How wireless technologies are able communicate directly with each other
Researchers at TU Graz's Institute of Technical Informatics have now developed a system that enables direct information exchange between commercially available devices that use different radio technologies but the same radio frequencies. This is a generic framework called X-Burst, which companies will be able to integrate into the operating systems of their IoT products in the future. The researchers make use of time-controlled energy pulses ("energy bursts") in the radio channel, which can be generated by any smart device and detected by most of them: "We send standard-compliant data packets of varying lengths. These packets are encoded in their length, i.e. the information is stored in the duration of the packets. The receivers monitor the energy level in the radio channel and can thus detect the packets, determine their duration and finally extract the information contained in them," explain Rainer Hofmann and Hannah Brunner, who were in charge of the project together with colleague Carlo Alberto Boano.

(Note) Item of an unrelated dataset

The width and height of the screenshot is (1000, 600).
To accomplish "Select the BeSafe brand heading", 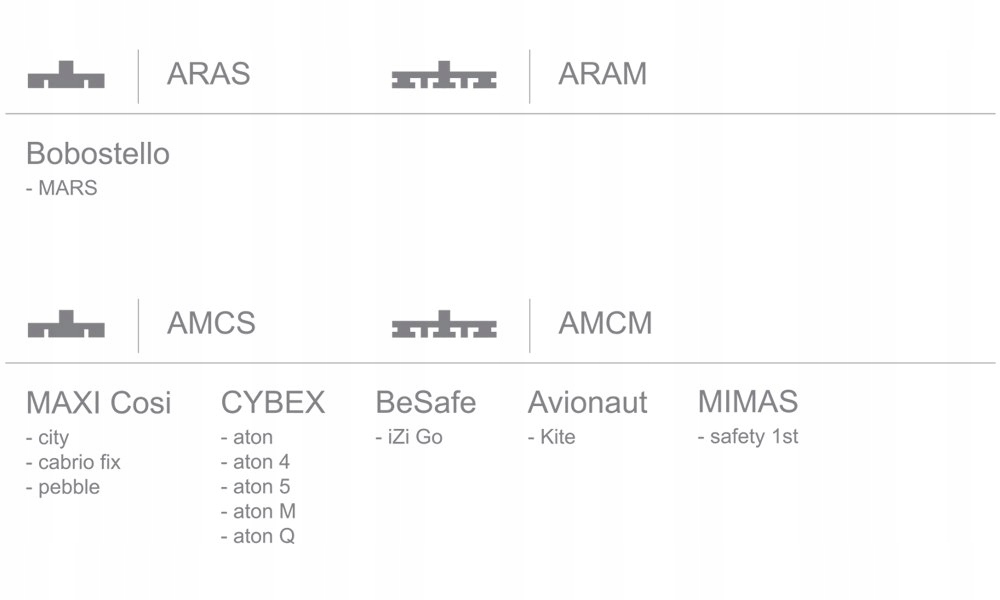I will coord(426,403).
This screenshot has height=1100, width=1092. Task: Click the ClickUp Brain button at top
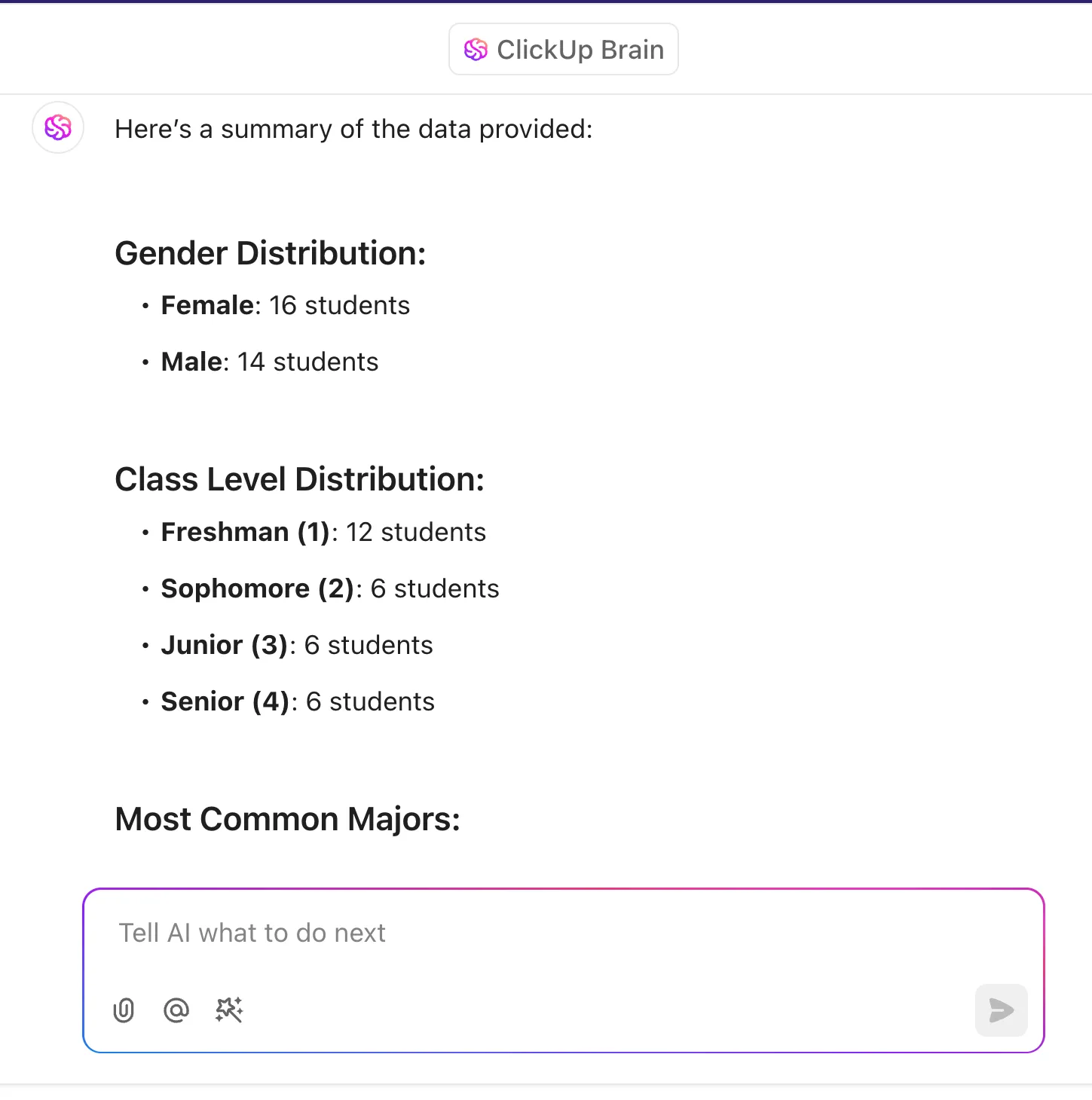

In their work, the researchers concentrated primarily on data exchange in the license-free 2.4 GHz band. This frequency range is used by many radio standards—including the most common technologies Wi-Fi, Bluetooth (low energy) and ZigBee, which were the focus of the investigations. Using a prototype, the team was able to demonstrate that X-Burst enables successful communication between different wireless technologies without the need for expensive and inflexible gateways, as are currently required for devices with different wireless technologies.